[XLA] Read GPU architecture from StreamExecutor, rather than a flag.

Previously, we read the GPU architecture from the --gpu_architecture flag, which defaulted to compute_35. We'd then use this value when choosing a libdevice file and when telling LLVM which GPU architecture we're compiling for. Now we read this value from the StreamExecutor for the device on which we're going to run our computation. This change also adds more supported GPU architectures to the GPU backend, so we choose the right libdevice for your GPU. This change is necessary before we can begin emitting fp16 arithmetic and other sm_60+ ops. Change: 147971326
author: Justin Lebar <jlebar@google.com> 2017-02-19 12:33:44 -0800
committer: TensorFlower Gardener <gardener@tensorflow.org> 2017-02-19 12:53:26 -0800
commit: 7b02fa6a27022275517ed5b851b06ba19a11bdf0 (patch)
tree: bcb4be30b332a11f57dc6677196307fe5f6d981e
parent: 2c3469018589ffece9938797f618e5b3228074fa (diff)

==*==

Instructions -
1. In the commit message above, what value did the --gpu_architecture flag default to?
2. Reproduce the commit message word for word between "Previously, we read" and "parent: 2c3469018589ffece9938797f618e5b3228074fa (diff)", inclusive.

Data lines -
==*==

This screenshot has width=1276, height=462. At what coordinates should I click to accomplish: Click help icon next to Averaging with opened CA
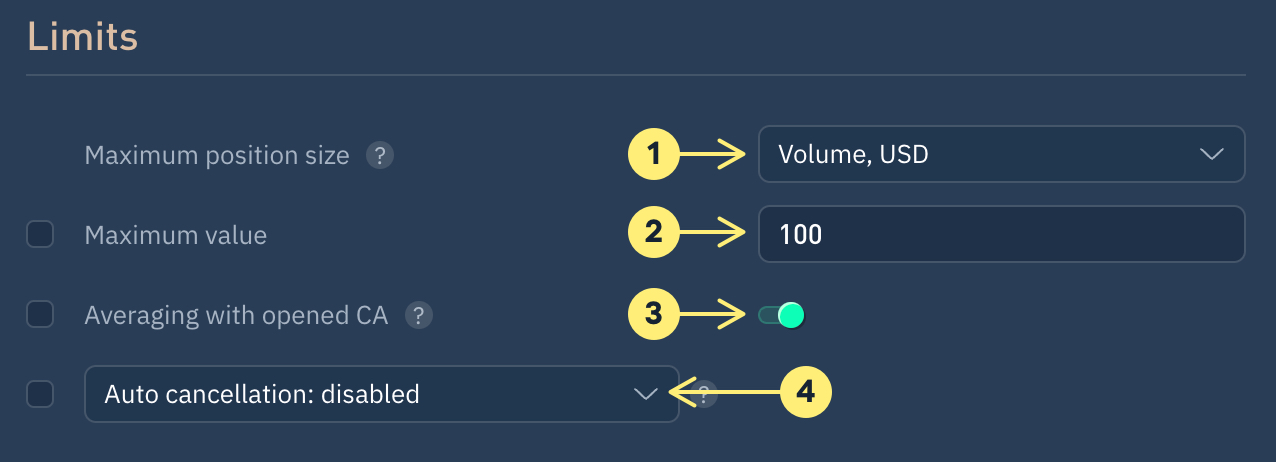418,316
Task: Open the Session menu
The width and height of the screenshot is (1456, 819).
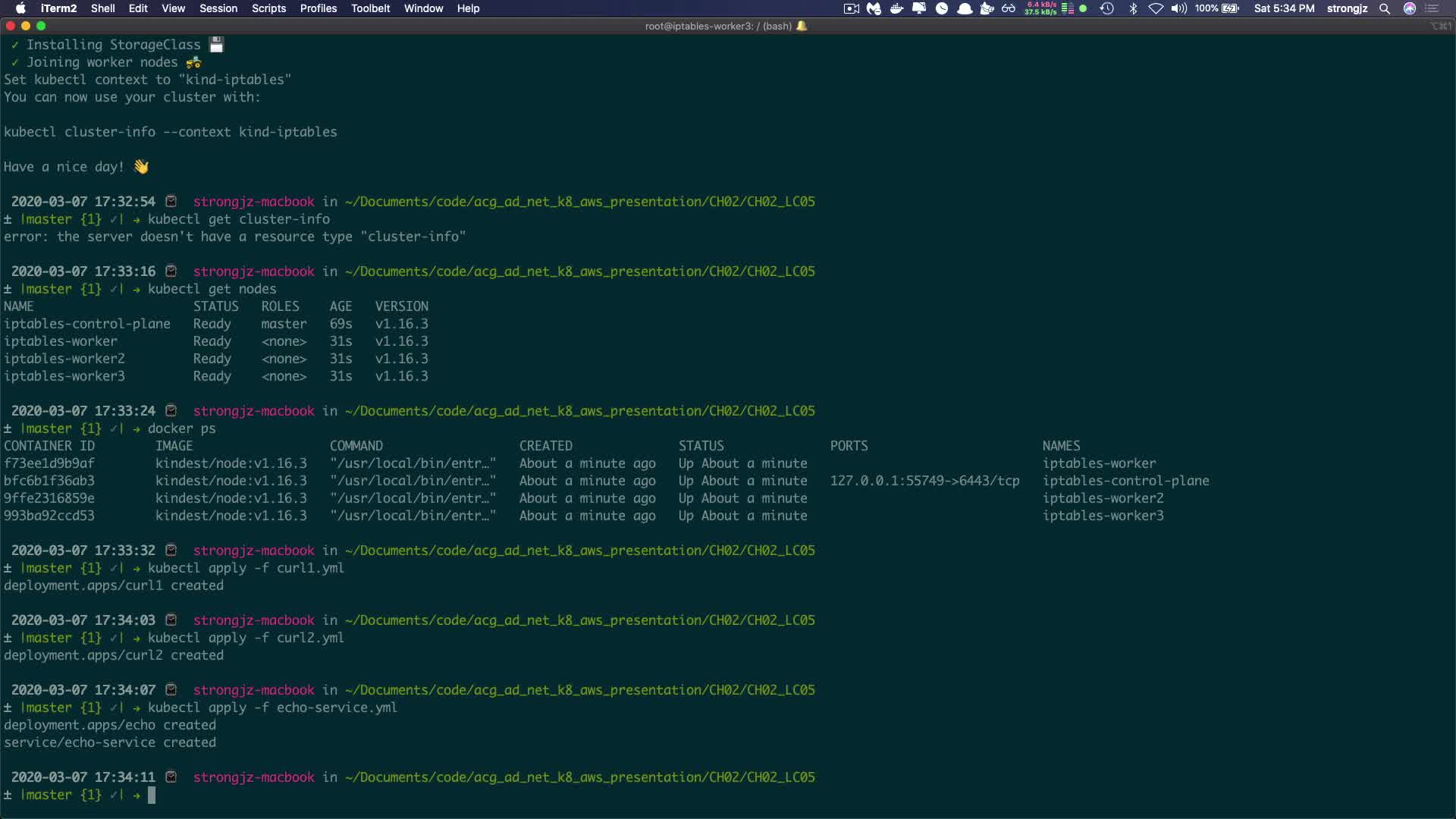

==*==

Task-by-task solutions -
1. compute_35

2.
Previously, we read the GPU architecture from the --gpu_architecture flag, which defaulted to compute_35. We'd then use this value when choosing a libdevice file and when telling LLVM which GPU architecture we're compiling for. Now we read this value from the StreamExecutor for the device on which we're going to run our computation. This change also adds more supported GPU architectures to the GPU backend, so we choose the right libdevice for your GPU. This change is necessary before we can begin emitting fp16 arithmetic and other sm_60+ ops. Change: 147971326
author: Justin Lebar <jlebar@google.com> 2017-02-19 12:33:44 -0800
committer: TensorFlower Gardener <gardener@tensorflow.org> 2017-02-19 12:53:26 -0800
commit: 7b02fa6a27022275517ed5b851b06ba19a11bdf0 (patch)
tree: bcb4be30b332a11f57dc6677196307fe5f6d981e
parent: 2c3469018589ffece9938797f618e5b3228074fa (diff)